Extract provided
** start **

When did Kentucky actually abolish slavery? A lot later than you think.
April 12, 1861: The American Civil War begin after Confederate troops fire on Fort Sumter in Charleston Harbor, South Carolina.
Jan. 1, 1863: President Abraham Lincoln announces the Emancipation Proclamation, which frees all enslaved people in the rebellious states of the Confederacy. It does not apply to Kentucky, which had not joined the Confederacy.
April 1863: Camp Nelson is established as a U.S. Army depot logistics center for the Western Theater of the Civil War. Enslaved Kentuckians built a series of forts as a defense along the palisades of the Kentucky River.
June 1864: Racial restrictions are removed on enlistment. Camp Nelson quickly becomes the third-largest United States Colored Troops (USCT) recruiting center in the entire nation, surpassed only by Camp William Penn in Pennsylvania and recruiting centers in New Orleans. Many enslaved men are joined by their families, although the Army has not made provision for them.

** end **

To do
(1) According to the Kentucky slavery timeline, which two places recruited more United States Colored Troops than Camp Nelson?
(2) Using the Kentucky slavery timeline, explain why the Emancipation Proclamation did not free enslaved people in Kentucky.

Dataset section
** start **

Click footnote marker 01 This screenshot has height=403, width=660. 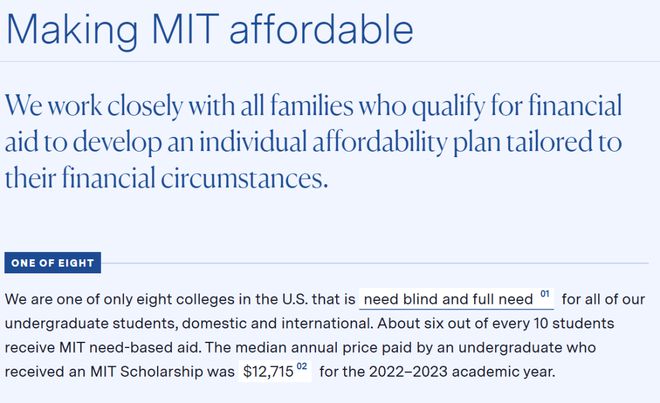click(545, 294)
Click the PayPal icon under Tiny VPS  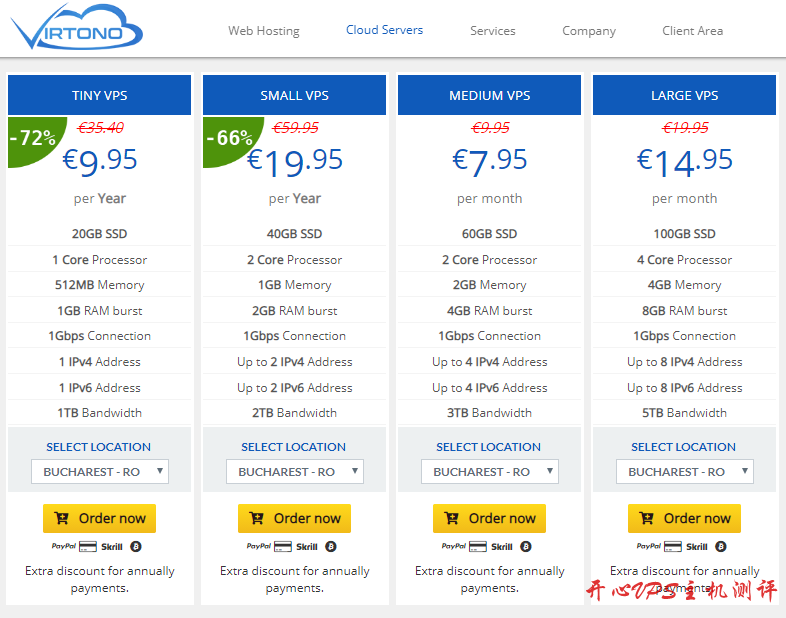(x=63, y=547)
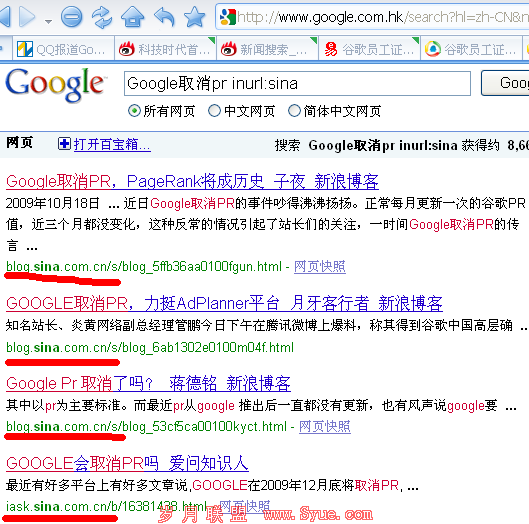Open the 新闻搜索 tab

click(268, 50)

** end **

Answers to the tasks
(1) Camp William Penn in Pennsylvania and recruiting centers in New Orleans.

(2) The Emancipation Proclamation freed enslaved people only in the rebellious states of the Confederacy. Kentucky had not joined the Confederacy, so the proclamation did not apply there.